_Text extract_
** BEGIN **
Agricultural business investment tax credit.
Establishes the agricultural business investment tax credit.
TWENTY-FOURTH LEGISLATURE, 2007
STATE OF HAWAII
A BILL FOR AN ACT
RELATING TO AGRICULTURAL TAXATION.
BE IT ENACTED BY THE LEGISLATURE OF THE STATE OF HAWAII:
SECTION 1. In 1978, voters approved article XI, section 3, of the Constitution of the State of Hawaii, which sets out the framework for state policies to promote agriculture and the conservation of productive agricultural lands in the State. Article XI, section 3, reads as follows:
“The State shall conserve and protect agricultural lands, promote diversified agriculture, increase agricultural self sufficiency and assure the availability of agriculturally suitable lands. The legislature shall provide standards and criteria to accomplish the foregoing.
Lands identified by the State as important agricultural lands needed to fulfill the purposes above shall not be reclassified by the State or rezoned by its political subdivisions without meeting the standards and criteria established by the legislature and approved by a two-thirds vote of the body responsible for the reclassification or rezoning action.”
Thus, during the 2005 legislature, Act 183 was signed into law. Act 183 provides standards, criteria, and mechanisms to fulfill the intent and purpose of article XI, section 3, of the Constitution of the State of Hawaii and enables the implementation of the constitutional mandate as set forth above.
Act 183 also recognized that while land is the basic resource for agriculture and the supply of lands suitable for agriculture is an irreplaceable resource, the long-term viability of agriculture also depends on factors that affect the profitability of agriculture, such as:
(1) Commodity prices;
(2) Availability of water for irrigation;
(3) Agricultural research and outreach;
(4) Application of production technologies;
(5) Marketing; and
(6) Availability and cost of transportation services.
** END **
_Information shown_
** BEGIN **
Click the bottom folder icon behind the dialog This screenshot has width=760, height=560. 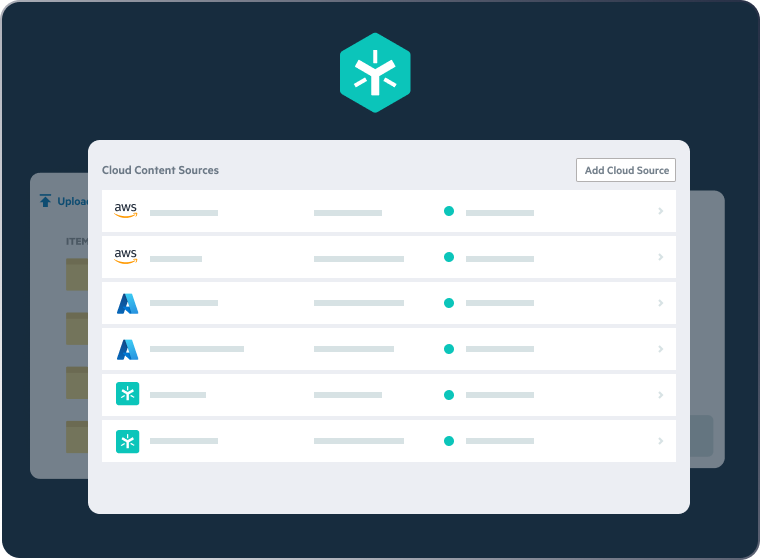77,437
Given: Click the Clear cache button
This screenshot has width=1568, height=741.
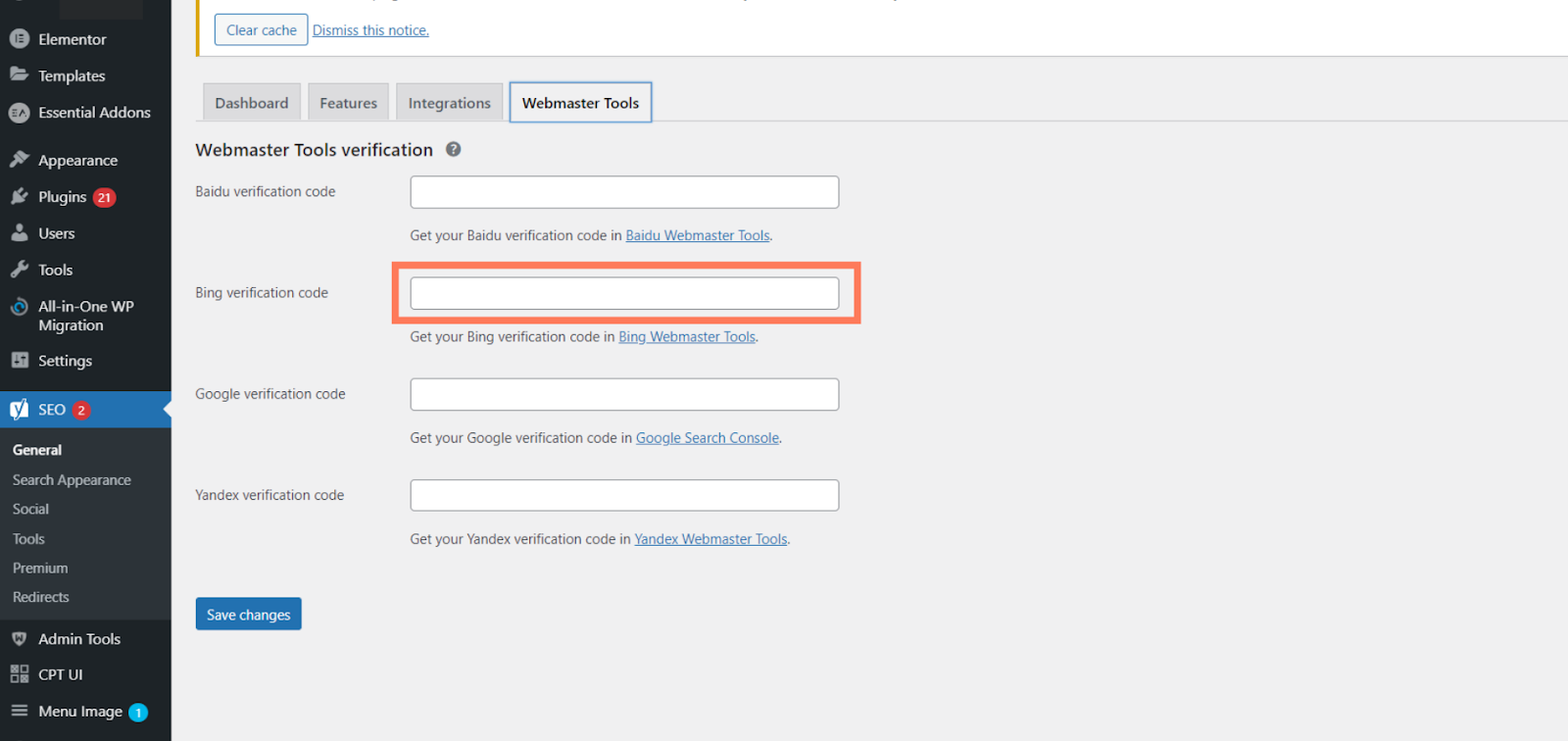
** END **
_Problem set_
1. List the factors affecting the profitability of agriculture that the Hawaii agricultural tax bill names.
2. Please reproduce the part of the Hawaii agricultural tax bill that begins at the words "Thus, during the" and stops after "set forth above.".
3. Pick up the Hawaii agricultural tax bill after its last line and write the passage that follows.

_Replies_
1.
Commodity prices
Availability of water for irrigation
Agricultural research and outreach
Application of production technologies
Marketing
Availability and cost of transportation services

2.
Thus, during the 2005 legislature, Act 183 was signed into law. Act 183 provides standards, criteria, and mechanisms to fulfill the intent and purpose of article XI, section 3, of the Constitution of the State of Hawaii and enables the implementation of the constitutional mandate as set forth above.

3.
Hawaii’s agricultural producers face operating costs that increasingly threaten the viability of their agricultural operations and the sustainability of agriculture in Hawaii. The legislature further finds that opportunities should be made for farmers and landowners with the ability to promote the long-term viability of agricultural use of lands.
Therefore, the intent of this Act is to provide for the development of incentives for agricultural viability in Hawaii, particularly for agricultural businesses that farm important agricultural lands and for landowners of important agricultural lands. This incentive mechanism would be designed to promote the retention of important agricultural lands for viable agricultural use over the long term.
The purpose of this Act is to further implement Act 183 and provide for an important agricultural lands agricultural business investment tax credit.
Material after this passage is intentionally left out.